He and Mary were throwing all the roses out to the children who were
watching. Muffs’ mother caught one but instead of giving it to Muffs
she kissed it and put it away in her purse.

Soon the vase was as empty as it had been before the Bramble Bush Man
waved his wand over it.

“Ah, there!” he said. “I’ve given away all my flowers.”

“Grow some more,” Mary told him. She was still standing on the stage
and looked very lovely indeed for she had kept one of the roses and
fastened it in her hair.

“Grow a lily,” somebody in the audience shouted.

Almost immediately a tall, slender lily sprang up out of the pot.

“Who asked for the lily?”

“I did,” said a tall, gawky boy in the audience.

He came up on the stage to get it and everybody laughed as he took the
lily, sniffed it and some of the yellow pollen came off on the end of
his nose.

Tommy nudged Muffs and whispered, “He’s wondrous wise all right if he
can grow anything you tell him. Grow a Bramble Bush!” he shouted.

“Yes! Yes!” called several other children. “Grow a Bramble Bush.”

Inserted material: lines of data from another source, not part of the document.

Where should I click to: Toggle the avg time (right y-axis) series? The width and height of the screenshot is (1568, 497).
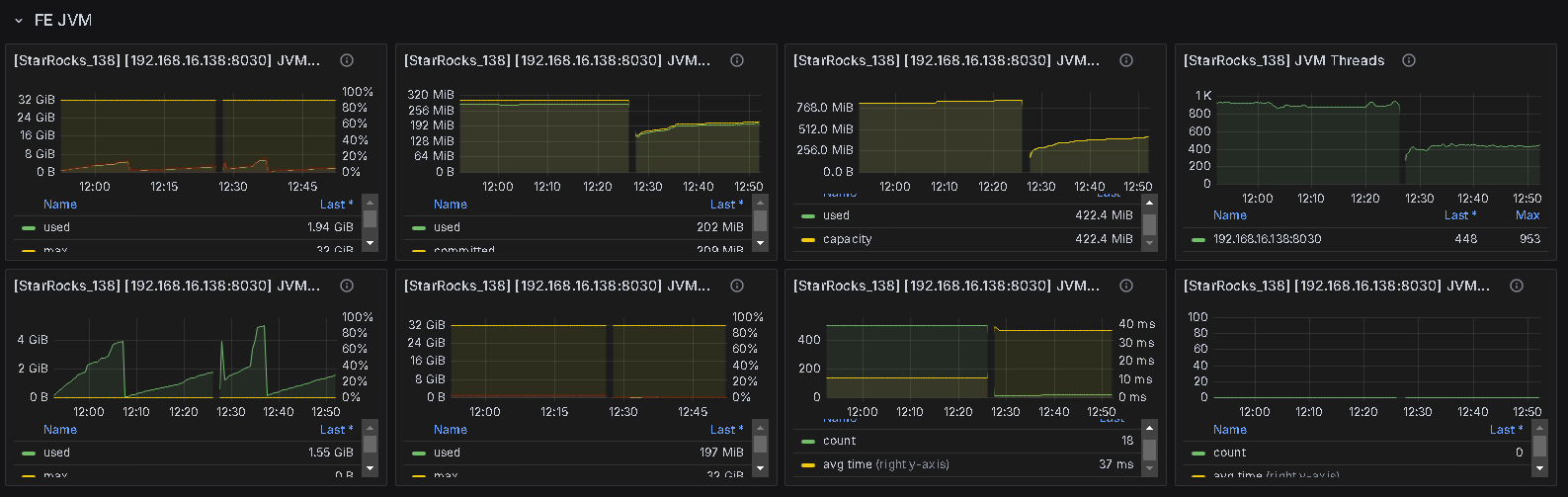coord(885,464)
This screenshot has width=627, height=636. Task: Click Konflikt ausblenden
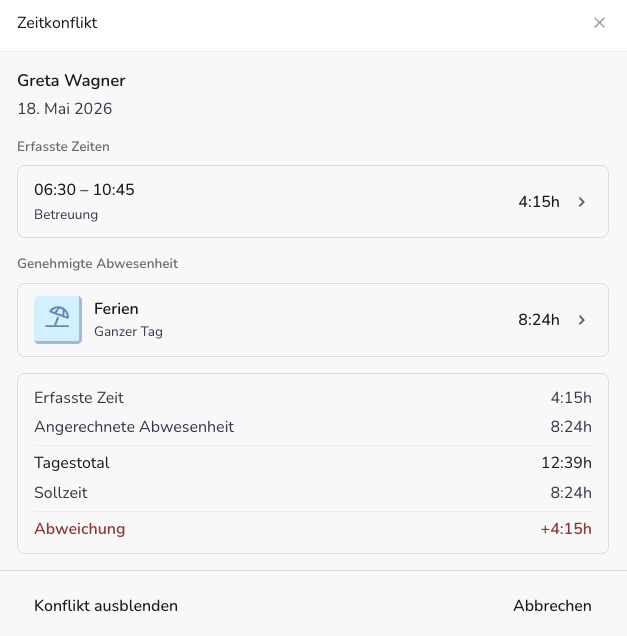tap(106, 606)
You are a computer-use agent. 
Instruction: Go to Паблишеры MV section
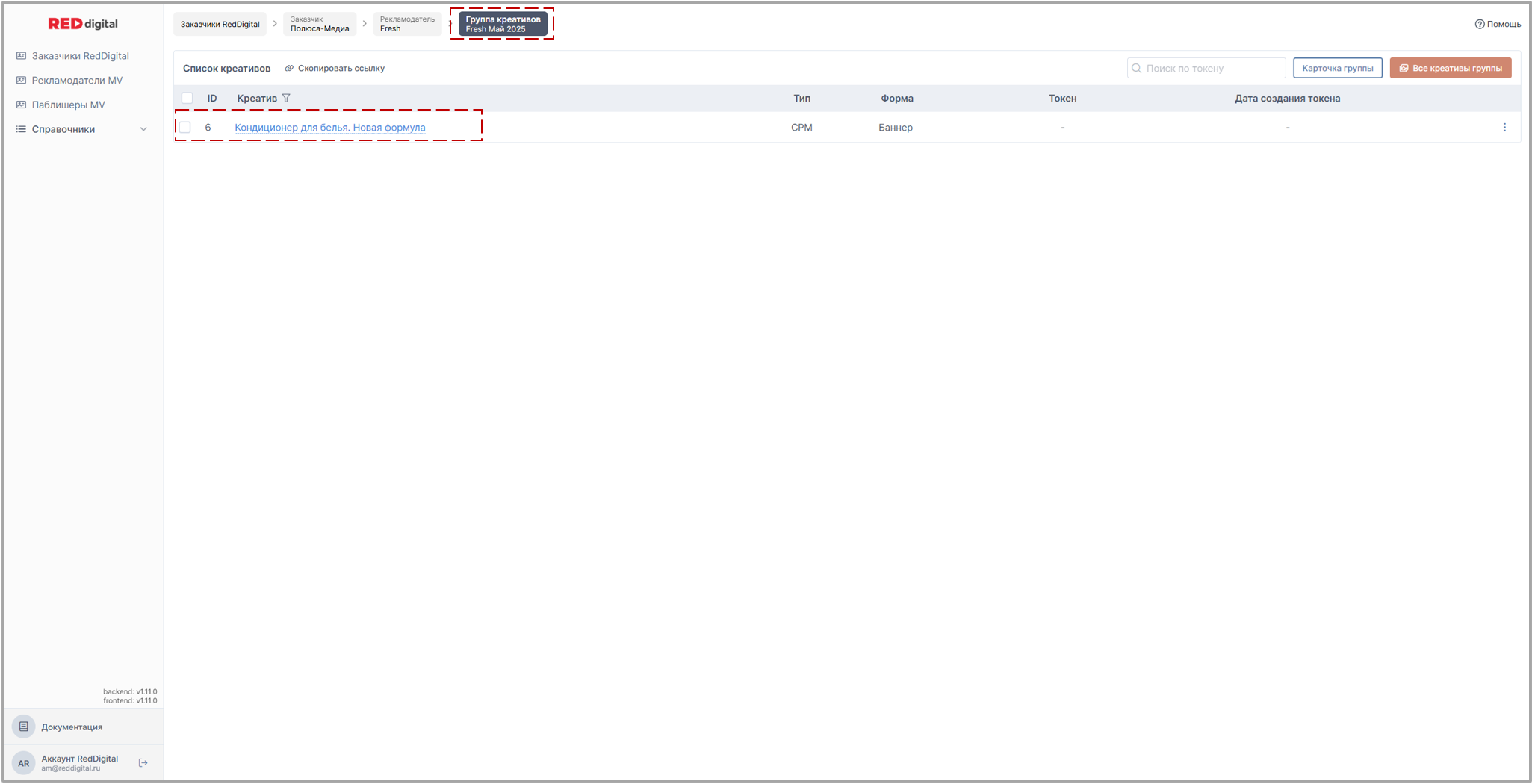68,105
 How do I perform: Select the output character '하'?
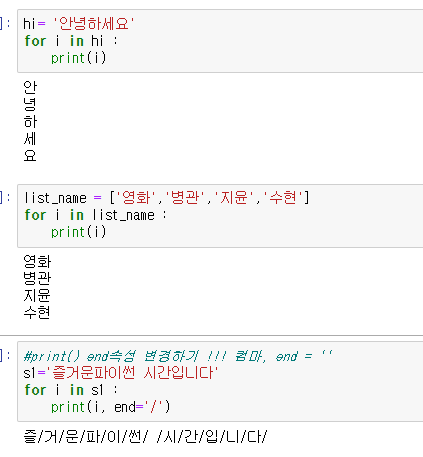coord(30,121)
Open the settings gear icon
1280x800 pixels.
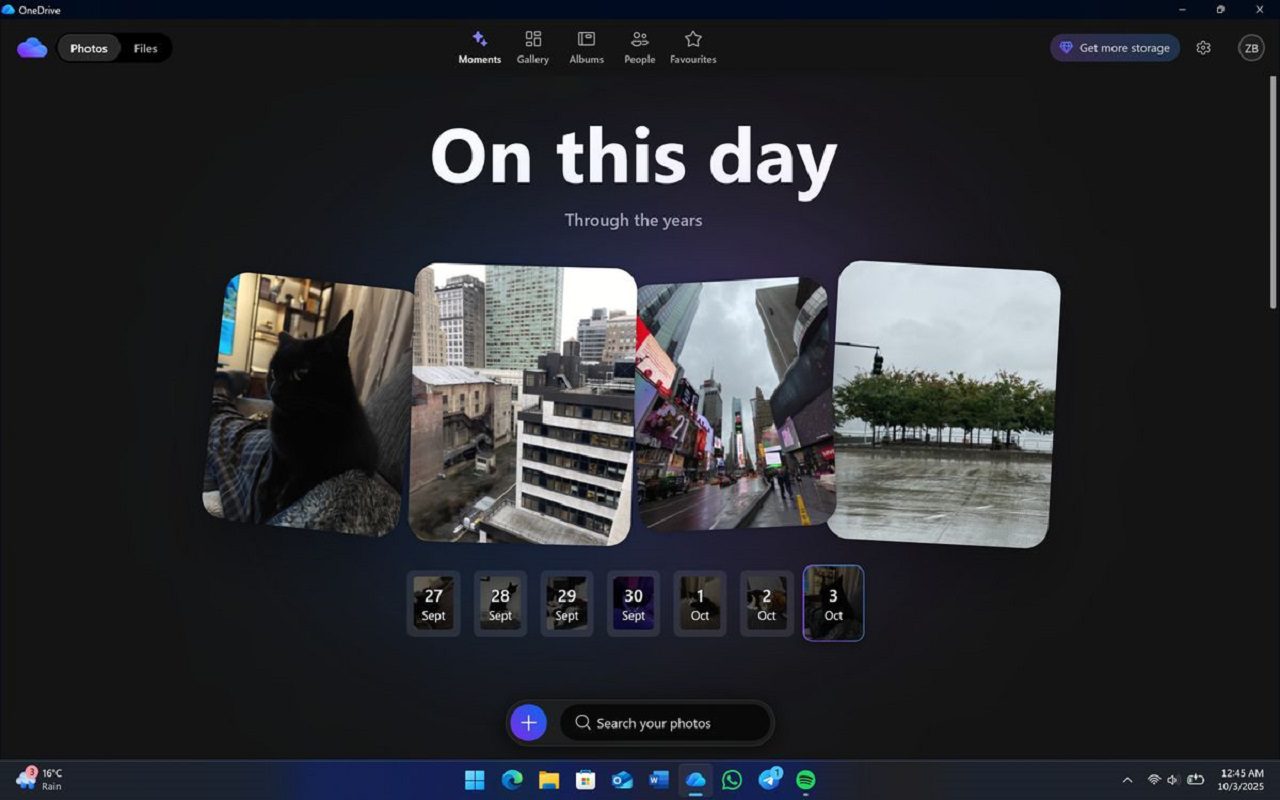click(x=1203, y=48)
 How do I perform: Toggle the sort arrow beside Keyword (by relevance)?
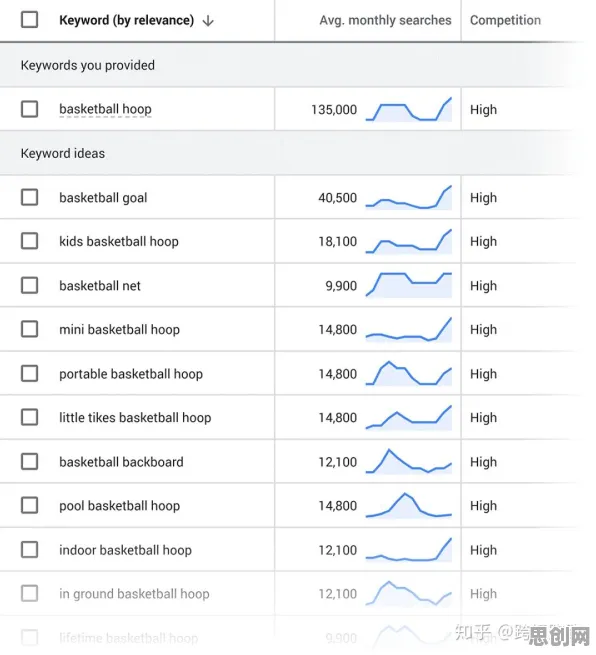pos(208,20)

“That’s right,” the magician answered. “If I can’t grow a Bramble Bush
and scratch my eyes out in it I’m not the real Bramble Bush Man.”

“Gee! He can’t really scratch his eyes out!” Tommy exclaimed.

“He can so,” said Mary who had come down from the stage and squeezed in
the chair between Muffs and Tommy. “He can do anything!”

“Can he, Mother?” Muffs asked.

“Yes, dear,” she replied. “I think he can.”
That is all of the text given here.